■ Written task 1: According to the Cornell notebooks passage, what does the Church of Divine Metaphysics advertise in its handwritten sign?

[start Source passage]

From My Cornell Notebooks

Charles Simic

Joseph Cornell, Penny Arcade (1962) Creative Commons

I went to the Gypsy
What Joseph Cornell sought in his walks in the city, the fortune tellers already practiced in their parlors. Faces bent over cards, coffee dregs, crystals; divination by contemplation of surfaces which stimulate inner visions and poetic faculties.

De Chirico says: “One can deduce and conclude that every object has two aspects: one current one, which we see nearly always and which is seen by men in general, and the other which is spectral and metaphysical and seen only by rare individuals in moments of clairvoyance….”

He's right. Here comes the bruja, dressed in black, her lips and fingernails painted blood red. She saw into the murderer's lovesick heart, and now it's your turn, mister.

Naked in Arcadia
The New World was already old for Poe. The lost paradise lost again. On a street of faded store signs, Berenice, where was she?

The Church of Divine Metaphysics, with its headquarters in a Bowery storefront, advertises funerals and marriages in a handwritten sign. Around the corner, Salvation Army Store and a junk shop.

America is a place where the Old World shipwrecked. Flea markets and garage sales cover the land. Here's everything the immigrants carried in their suitcases and bundles to these shores and their descendants threw out with the trash:

A pile of Greek 78 records with one Marika Papagika singing; a rubber doll face of uncertain origin with teeth marks of a child or a small dog; sepia postcards of an unknown city covered with greasy fingerprints; a large empty jewelry case lined with black velvet; menu from a hotel in Palermo serving octopus; old French book on astronomy with covers and title page missing; a yellowed photograph of a dead Chinese baby.

They should have made them undress and throw their possessions into the sea for the sake of an America where everybody goes naked, it occurs to me. My parents would be naked, too, posing for that picture in Yellowstone Park with my father’s much-prized Moroccan red fez.

[end Source passage]

■ Written task 2: Update the rows from their first line through the line containing "ページトップへ (519, 2460)", replacing "click" with "tap" and leaving everything else unchanged. Give only those lines.

[start Stored rows]

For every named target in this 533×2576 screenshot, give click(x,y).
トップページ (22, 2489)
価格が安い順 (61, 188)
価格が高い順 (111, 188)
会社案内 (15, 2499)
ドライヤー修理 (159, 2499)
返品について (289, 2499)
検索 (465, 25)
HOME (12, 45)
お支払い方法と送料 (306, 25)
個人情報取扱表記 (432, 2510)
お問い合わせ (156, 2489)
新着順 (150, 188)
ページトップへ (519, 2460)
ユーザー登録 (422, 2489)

[end Stored rows]

■ Written response 1: Funerals and marriages.

■ Written response 2:
For every named target in this 533×2576 screenshot, give tap(x,y).
トップページ (22, 2489)
価格が安い順 (61, 188)
価格が高い順 (111, 188)
会社案内 (15, 2499)
ドライヤー修理 (159, 2499)
返品について (289, 2499)
検索 (465, 25)
HOME (12, 45)
お支払い方法と送料 (306, 25)
個人情報取扱表記 (432, 2510)
お問い合わせ (156, 2489)
新着順 (150, 188)
ページトップへ (519, 2460)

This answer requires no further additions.